In conclusion, we have shown that single doses of β radiation can effectively inhibit ocular fibroblast proliferation for up to 28 days in vitro. We have also demonstrated that this response is not a consequence of high levels of cell death, but rather because the fibroblasts undergo a rapid onset and sustained period of growth arrest following doses of radiation comparable with those used clinically.
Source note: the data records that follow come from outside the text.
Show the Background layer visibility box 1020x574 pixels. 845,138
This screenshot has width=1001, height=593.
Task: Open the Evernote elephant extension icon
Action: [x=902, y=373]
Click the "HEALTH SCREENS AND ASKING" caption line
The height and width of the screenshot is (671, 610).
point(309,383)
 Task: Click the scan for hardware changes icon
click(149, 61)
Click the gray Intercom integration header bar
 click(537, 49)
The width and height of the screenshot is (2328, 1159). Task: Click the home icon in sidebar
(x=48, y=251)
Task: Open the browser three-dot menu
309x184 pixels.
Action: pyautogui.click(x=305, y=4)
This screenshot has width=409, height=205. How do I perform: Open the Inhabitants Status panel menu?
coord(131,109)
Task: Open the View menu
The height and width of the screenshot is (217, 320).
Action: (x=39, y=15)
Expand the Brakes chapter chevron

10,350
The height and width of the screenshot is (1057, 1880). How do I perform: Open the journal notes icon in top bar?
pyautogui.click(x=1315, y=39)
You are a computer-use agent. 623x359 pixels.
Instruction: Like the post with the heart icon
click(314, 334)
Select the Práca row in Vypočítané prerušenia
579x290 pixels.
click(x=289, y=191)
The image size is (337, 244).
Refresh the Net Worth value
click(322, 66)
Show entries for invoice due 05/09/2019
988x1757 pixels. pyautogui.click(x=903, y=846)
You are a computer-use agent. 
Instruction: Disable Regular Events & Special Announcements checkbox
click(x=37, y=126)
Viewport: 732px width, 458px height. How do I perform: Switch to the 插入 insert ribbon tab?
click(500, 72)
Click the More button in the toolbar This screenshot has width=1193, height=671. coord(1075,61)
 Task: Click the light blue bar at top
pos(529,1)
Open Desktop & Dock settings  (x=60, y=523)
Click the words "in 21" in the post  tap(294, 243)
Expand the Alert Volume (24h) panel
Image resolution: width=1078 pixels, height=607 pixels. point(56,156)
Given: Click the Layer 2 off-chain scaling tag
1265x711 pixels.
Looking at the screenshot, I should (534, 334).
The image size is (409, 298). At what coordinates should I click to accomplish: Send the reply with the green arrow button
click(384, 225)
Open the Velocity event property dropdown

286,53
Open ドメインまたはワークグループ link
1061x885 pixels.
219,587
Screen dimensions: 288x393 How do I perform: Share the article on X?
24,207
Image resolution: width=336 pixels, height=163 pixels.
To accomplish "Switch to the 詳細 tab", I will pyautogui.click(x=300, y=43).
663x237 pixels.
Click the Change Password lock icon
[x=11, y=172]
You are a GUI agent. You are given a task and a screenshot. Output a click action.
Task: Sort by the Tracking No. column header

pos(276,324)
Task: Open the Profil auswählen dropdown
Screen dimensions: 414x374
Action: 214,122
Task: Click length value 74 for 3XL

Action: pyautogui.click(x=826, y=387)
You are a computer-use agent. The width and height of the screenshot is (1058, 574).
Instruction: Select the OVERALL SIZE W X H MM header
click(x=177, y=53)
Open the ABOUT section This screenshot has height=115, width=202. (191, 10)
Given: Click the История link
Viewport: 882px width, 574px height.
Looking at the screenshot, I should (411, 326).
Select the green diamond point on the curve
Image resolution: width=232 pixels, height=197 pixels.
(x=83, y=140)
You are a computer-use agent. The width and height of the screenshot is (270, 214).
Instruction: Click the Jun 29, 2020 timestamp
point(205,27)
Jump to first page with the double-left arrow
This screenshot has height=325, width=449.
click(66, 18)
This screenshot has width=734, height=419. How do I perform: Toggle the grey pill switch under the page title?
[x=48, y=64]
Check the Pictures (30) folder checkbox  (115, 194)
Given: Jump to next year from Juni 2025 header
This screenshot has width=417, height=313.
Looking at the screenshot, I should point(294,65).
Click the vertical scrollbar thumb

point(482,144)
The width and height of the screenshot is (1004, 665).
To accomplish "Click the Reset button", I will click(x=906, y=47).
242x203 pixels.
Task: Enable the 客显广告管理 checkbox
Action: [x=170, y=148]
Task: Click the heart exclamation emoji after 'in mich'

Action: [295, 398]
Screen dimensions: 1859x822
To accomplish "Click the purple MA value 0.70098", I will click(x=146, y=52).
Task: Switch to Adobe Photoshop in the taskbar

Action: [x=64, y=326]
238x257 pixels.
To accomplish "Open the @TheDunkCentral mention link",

In addition, we have shown that β radiation causes an increase in cellular p53 expression, and it is possible that this is one of the cellular triggers of growth arrest in these cells. Interestingly, although agents such as 5-fluorouracil and mitomycin C can also induce prolonged growth arrest in ocular fibroblasts, it has recently been shown that they also interfere with other fibroblast functions such as migration and cell mediated contraction.34 35 We are currently investigating the effects of β radiation on other fibroblast wound healing functions in our laboratory to establish if a different response occurs after radiation, as this may explain the differing bleb morphology seen after irradiation or antimetabolite treatment. It is hoped that an increased understanding of the cellular biology of the effects of radiation will enhance the development and clinical application of this potentially useful adjuvant therapy for modulating the healing response following trabeculectomy.
This work was supported by the TFC Frost Trust, the International Glaucoma Association, and the Wellcome Trust.